WHAT YOU SHOULD DO -> Give the lines of the records from the very first one through the line containing "Action: [x=1514, y=798]", inclusive, as a JSON list of strings with one string per line, leaving out blank lines.

TASK INPUT ->
◇ ◇ ◇ ◇ ◇ ◇ ◇

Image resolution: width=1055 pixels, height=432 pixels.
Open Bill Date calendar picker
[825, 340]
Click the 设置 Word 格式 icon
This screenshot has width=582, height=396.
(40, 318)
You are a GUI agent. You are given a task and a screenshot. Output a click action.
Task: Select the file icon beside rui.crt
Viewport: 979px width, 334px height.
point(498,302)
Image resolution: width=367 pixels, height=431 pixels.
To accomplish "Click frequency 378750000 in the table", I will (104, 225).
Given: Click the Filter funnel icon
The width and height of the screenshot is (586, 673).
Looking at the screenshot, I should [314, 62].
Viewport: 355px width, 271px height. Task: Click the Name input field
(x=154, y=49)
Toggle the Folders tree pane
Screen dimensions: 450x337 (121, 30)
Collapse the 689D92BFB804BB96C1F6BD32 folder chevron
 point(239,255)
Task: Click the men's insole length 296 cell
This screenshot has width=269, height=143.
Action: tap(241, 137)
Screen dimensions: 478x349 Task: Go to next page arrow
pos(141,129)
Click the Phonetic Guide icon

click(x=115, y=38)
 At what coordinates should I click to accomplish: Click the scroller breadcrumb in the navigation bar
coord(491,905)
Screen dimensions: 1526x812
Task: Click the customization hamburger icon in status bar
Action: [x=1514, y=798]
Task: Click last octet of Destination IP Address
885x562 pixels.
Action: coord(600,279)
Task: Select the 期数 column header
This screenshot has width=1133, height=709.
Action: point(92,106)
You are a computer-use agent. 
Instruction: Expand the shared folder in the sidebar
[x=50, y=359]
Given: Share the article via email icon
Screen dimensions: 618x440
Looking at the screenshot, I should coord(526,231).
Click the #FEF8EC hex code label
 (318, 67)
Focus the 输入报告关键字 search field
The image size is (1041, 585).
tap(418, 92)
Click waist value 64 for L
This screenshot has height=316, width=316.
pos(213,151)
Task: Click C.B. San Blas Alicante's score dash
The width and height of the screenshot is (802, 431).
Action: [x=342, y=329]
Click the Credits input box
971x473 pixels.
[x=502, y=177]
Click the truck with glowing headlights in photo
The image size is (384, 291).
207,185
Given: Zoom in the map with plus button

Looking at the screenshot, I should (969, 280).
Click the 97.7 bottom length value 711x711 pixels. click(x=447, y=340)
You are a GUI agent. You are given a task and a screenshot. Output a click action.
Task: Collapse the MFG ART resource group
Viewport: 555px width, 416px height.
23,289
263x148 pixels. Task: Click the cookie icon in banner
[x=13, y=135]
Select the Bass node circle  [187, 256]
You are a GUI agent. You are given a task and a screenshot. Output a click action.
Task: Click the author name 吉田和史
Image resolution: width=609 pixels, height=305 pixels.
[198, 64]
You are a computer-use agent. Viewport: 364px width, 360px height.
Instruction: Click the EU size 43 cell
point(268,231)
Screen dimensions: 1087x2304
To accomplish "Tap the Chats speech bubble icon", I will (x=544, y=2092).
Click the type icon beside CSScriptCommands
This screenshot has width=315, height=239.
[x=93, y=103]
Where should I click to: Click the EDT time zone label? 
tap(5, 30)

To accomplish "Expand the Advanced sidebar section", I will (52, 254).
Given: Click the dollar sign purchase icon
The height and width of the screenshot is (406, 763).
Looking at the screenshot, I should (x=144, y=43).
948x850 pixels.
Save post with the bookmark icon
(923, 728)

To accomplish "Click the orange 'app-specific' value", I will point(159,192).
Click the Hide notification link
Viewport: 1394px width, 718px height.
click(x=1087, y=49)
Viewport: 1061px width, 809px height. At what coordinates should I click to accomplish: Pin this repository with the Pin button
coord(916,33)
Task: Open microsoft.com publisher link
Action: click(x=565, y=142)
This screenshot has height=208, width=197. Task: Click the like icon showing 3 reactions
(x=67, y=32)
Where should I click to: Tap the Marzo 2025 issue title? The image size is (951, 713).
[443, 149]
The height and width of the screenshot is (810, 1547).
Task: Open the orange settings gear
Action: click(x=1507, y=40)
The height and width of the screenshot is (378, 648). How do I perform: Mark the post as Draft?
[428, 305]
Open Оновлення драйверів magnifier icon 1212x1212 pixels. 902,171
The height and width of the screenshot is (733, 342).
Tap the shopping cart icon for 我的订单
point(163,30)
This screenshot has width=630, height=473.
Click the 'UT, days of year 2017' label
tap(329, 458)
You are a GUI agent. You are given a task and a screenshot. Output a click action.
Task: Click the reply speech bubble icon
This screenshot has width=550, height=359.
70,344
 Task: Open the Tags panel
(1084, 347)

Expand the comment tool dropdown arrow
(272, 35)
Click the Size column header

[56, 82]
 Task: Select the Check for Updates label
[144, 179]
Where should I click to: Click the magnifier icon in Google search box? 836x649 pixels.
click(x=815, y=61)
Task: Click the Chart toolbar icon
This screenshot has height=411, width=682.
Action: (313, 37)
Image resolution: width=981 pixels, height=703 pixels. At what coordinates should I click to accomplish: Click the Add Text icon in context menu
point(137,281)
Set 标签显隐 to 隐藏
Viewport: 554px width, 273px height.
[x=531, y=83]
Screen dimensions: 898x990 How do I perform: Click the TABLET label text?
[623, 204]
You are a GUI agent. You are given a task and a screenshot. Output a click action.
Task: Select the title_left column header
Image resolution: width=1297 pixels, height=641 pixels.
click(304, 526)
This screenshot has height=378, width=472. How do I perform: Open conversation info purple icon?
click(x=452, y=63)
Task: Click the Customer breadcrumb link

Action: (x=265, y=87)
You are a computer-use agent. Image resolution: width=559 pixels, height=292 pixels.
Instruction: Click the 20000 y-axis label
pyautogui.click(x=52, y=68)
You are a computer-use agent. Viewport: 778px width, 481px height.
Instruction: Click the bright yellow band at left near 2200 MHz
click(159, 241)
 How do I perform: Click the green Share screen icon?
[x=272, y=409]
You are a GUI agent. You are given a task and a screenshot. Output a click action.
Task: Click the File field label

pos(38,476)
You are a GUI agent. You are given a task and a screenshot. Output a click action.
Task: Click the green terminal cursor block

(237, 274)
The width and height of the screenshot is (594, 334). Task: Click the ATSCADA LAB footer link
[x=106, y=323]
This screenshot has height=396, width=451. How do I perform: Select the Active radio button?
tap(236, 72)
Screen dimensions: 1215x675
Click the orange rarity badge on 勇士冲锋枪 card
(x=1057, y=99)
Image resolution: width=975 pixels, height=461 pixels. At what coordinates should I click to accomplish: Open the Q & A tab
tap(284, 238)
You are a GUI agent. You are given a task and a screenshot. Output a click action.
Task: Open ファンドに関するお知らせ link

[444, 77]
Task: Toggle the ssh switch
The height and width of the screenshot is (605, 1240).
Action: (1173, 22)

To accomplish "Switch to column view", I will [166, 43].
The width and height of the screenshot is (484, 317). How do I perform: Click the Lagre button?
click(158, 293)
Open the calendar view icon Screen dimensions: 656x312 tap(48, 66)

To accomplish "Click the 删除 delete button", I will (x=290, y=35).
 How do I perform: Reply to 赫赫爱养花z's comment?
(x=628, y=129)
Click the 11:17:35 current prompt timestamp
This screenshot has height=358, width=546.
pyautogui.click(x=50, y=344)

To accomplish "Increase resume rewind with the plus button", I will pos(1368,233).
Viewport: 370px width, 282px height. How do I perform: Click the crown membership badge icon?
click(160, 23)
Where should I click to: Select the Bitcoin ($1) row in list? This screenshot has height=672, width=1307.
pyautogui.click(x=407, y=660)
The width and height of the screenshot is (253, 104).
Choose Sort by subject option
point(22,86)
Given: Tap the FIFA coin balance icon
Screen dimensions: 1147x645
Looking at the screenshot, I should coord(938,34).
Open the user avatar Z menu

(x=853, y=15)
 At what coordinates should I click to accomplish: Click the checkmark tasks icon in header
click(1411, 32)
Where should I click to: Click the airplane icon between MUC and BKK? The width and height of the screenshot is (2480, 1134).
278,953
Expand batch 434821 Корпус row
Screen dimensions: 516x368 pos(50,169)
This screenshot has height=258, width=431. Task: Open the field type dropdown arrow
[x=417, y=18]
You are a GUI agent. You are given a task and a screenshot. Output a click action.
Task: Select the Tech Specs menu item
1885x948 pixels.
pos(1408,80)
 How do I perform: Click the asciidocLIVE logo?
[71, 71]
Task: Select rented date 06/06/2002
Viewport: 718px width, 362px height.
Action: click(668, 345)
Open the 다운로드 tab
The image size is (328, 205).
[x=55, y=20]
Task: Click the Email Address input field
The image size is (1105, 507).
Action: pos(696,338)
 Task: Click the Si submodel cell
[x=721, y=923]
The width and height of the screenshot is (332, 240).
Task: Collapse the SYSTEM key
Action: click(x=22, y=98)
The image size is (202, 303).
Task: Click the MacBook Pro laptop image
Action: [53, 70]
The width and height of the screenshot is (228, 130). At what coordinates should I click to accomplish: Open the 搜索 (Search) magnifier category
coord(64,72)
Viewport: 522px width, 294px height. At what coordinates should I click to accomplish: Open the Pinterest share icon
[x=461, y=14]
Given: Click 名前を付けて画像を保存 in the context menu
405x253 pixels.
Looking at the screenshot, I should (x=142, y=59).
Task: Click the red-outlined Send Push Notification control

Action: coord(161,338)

◇ ◇ ◇ ◇ ◇ ◇ ◇

RESPONSE TO THE TASK ->
[
  "Image resolution: width=1055 pixels, height=432 pixels.",
  "Open Bill Date calendar picker",
  "[825, 340]",
  "Click the 设置 Word 格式 icon",
  "This screenshot has width=582, height=396.",
  "(40, 318)",
  "You are a GUI agent. You are given a task and a screenshot. Output a click action.",
  "Task: Select the file icon beside rui.crt",
  "Viewport: 979px width, 334px height.",
  "point(498,302)",
  "Image resolution: width=367 pixels, height=431 pixels.",
  "To accomplish \"Click frequency 378750000 in the table\", I will (104, 225).",
  "Given: Click the Filter funnel icon",
  "The width and height of the screenshot is (586, 673).",
  "Looking at the screenshot, I should [314, 62].",
  "Viewport: 355px width, 271px height. Task: Click the Name input field",
  "(x=154, y=49)",
  "Toggle the Folders tree pane",
  "Screen dimensions: 450x337 (121, 30)",
  "Collapse the 689D92BFB804BB96C1F6BD32 folder chevron",
  " point(239,255)",
  "Task: Click the men's insole length 296 cell",
  "This screenshot has width=269, height=143.",
  "Action: tap(241, 137)",
  "Screen dimensions: 478x349 Task: Go to next page arrow",
  "pos(141,129)",
  "Click the Phonetic Guide icon",
  "click(x=115, y=38)",
  " At what coordinates should I click to accomplish: Click the scroller breadcrumb in the navigation bar",
  "coord(491,905)",
  "Screen dimensions: 1526x812",
  "Task: Click the customization hamburger icon in status bar",
  "Action: [x=1514, y=798]"
]